She nodded doubtfully. “I suppose...” If you say so was the underlying burden, as it must have been all her life, so used she was to serving Macallan men.
“Trust me, love. Better yet, trust Jamie.” Trust Laura, she’s a doctor. “We’re fine now. Cancel red alert, resume stations. Real life picks up again tomorrow. You seeing anyone at the moment?”

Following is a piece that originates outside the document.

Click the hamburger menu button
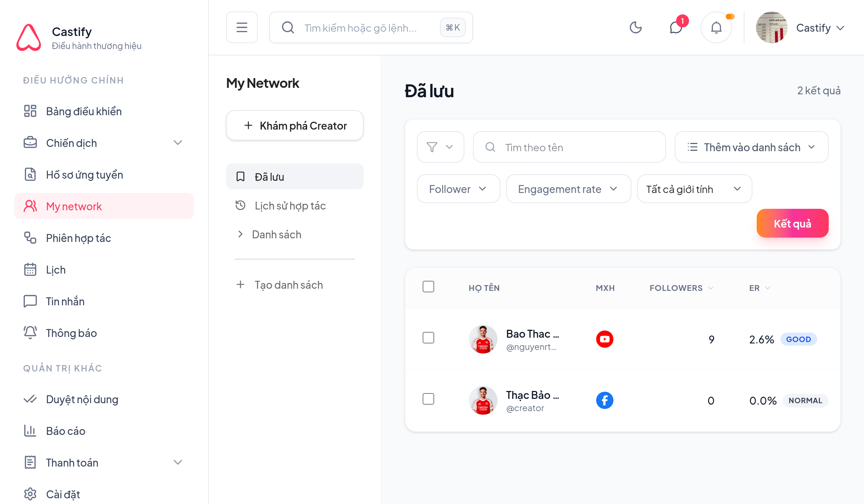Image resolution: width=864 pixels, height=504 pixels. pyautogui.click(x=242, y=27)
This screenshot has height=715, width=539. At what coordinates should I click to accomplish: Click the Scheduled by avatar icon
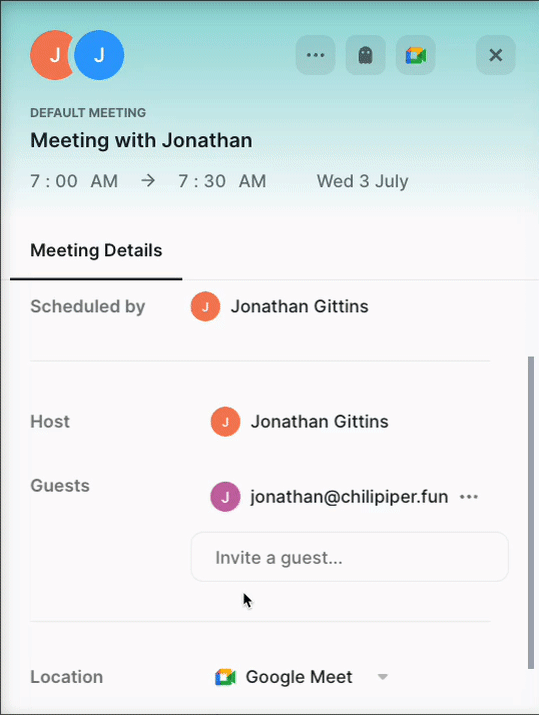tap(205, 306)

She hesitated, nodded, blushed a little.
“Good. Well, sit down and work out just how many dates he owes you, and just how special the first one needs to be to make up for all of this.” I wasn’t going to ask who he was; a cousin for sure, she’d never have the nerve to date outside the family. And she was just the sort of girl most of my cousins would go for: pretty enough and quiet, willing, submissive with it. The sort of girl who’d say ‘obey’ and really truly mean it, really want to...
She smiled faintly, shook her head.
“No, I mean it. You deserve a treat.”
“Tell him that means he owes you one,” Janice chimed in. “They fall for that, every time.”
Took a little more cajoling, but at last Christa went away not looking scared so much as interested. Big improvement; I thought we deserved applause. Janice thought all the males of my family deserved shooting, Jamie included, and very possibly me too.
“I mean, look at her! That poor wee watery broth of a girl—and they’re all like that, except Serena, maybe. They’re so passive...”
“They were scared, Jan. They’ve been scared a long time.”
“Aye, all their goddamn lives,” she said, eerily echoing my own thought that I’d so deliberately dismissed. “And it’s your fault, all of you.”
Not me, but I didn’t say so, I thought she might not recognise the distinction. “They’re bred that way,” I said instead, mea culpa, mea maxima culpa. I tried to think of the plural of that, but I couldn’t remember enough Latin. Father Hamish would have been ashamed. “Interbred that way. Selected for subservience.”
“It’s disgusting.”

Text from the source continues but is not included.